In FashionCapital’s newsletter on October 16th, Jenny Holloway comments: “After carefully evaluating 3D CADCAM systems there really was no other alternative but Optitex! The software is the most advanced on the market and easy to use. You create avatars for your body blocks. Then you can design to those blocks and patterns are automatically created. Better still you can then ping over the patterns for samples to be made. This cuts out so much time in sampling and fitting. This is a mini revolution and we are proud to be offering Optitex classes – a huge thank-you to Optitex for inviting me to speak to industry in Leicester yesterday.”
The fashion industry needs speed and flexibility. Oliver Lange, Head of H&M LAB Germany, said: “There are four main changes in the industry: the biggest two changes are digitalization and sustainability, the third is financial and political instability and the final one is shifting demands.”
Karin Tracy, Head of Industry, Retail, Fashion, Beauty, and Luxury at Facebook, feels the same way: “Speed is everything right now. For luxury brands, whoever is the fastest right now will have a competitive advantage, full stop. They need to step out of the comfort zone of perfection, think about how to move fast and build things to let them do so.”

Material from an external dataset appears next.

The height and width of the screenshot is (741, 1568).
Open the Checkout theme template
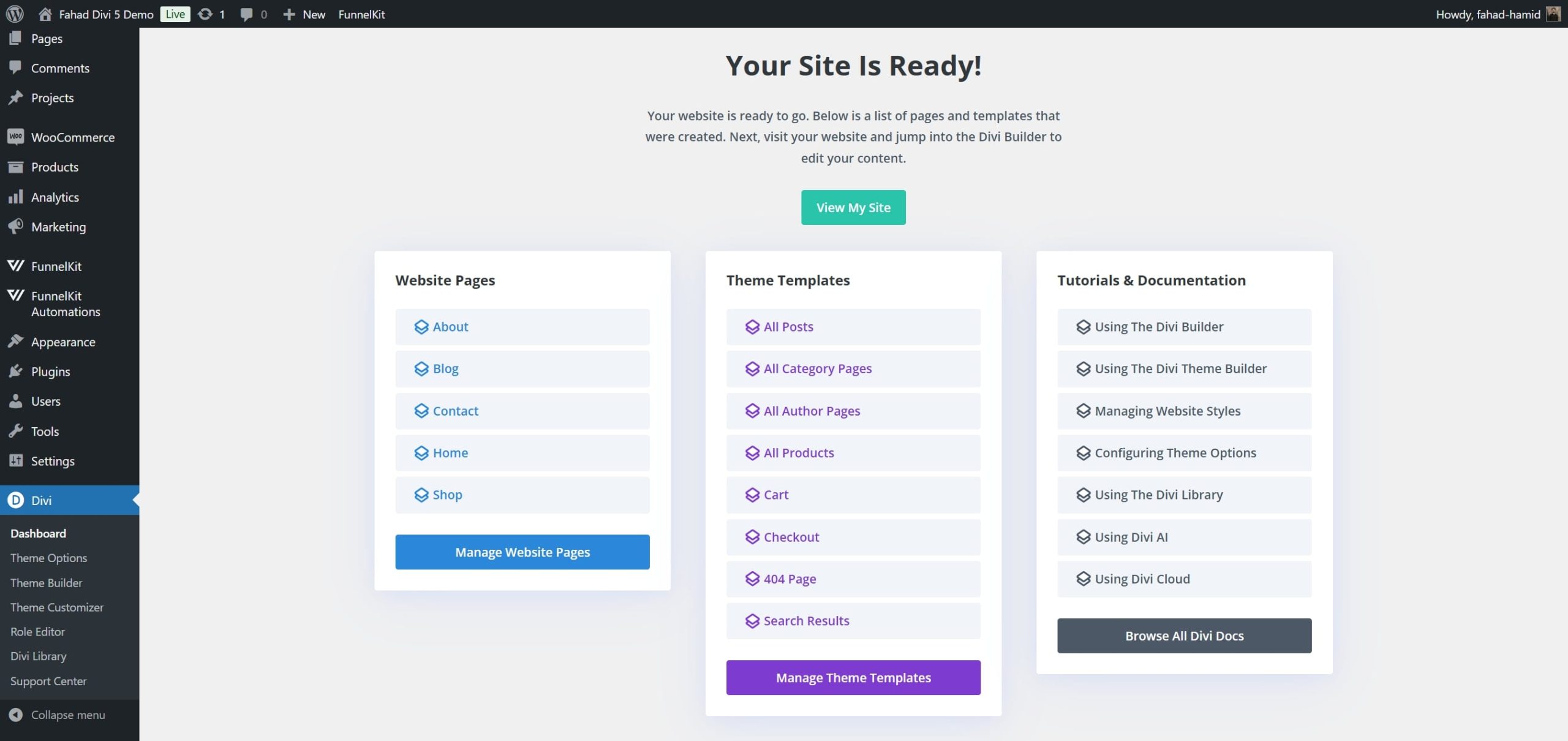[x=791, y=537]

The same shifts are evident in the sportswear field, as top retailers realize that athletes are not only quick to move physically, but also to change their mind and demands. When Adidas CEO Kasper Rørsted first arrived at the company, he focused on “three strategic choices: Open source innovation, cities, and speed.”
Innovation and speed require much more than moving faster. Edwin Keh, CEO of the Hong Kong Research Institute of Textiles and Apparel described it perfectly when he said: “While “speed to market” will continue to be necessary, it is intelligence, predictive insights, quick action, and the ability to try lots of experiments that make speed a competitive advantage.”
Also, for Macron European leader in sportswear and team wear speed is vital. Amedeo Iossa, Production Development Manager, says:” Optitex CAD is intuitive and quick. Our operators have also found many new possibilities and features with the latest software. It’s straightforward to use, and the steps are faster. The design phase is more efficient.”
It’s time for you and your business to ask (and answer!) these questions:
1. How can you lower your costs?
2. Are your management tools outdated?
3. Have you tracked and analyzed your suppliers’ performance?
4. Does your supply chain meet market demands?
5. How can you deal with new business models?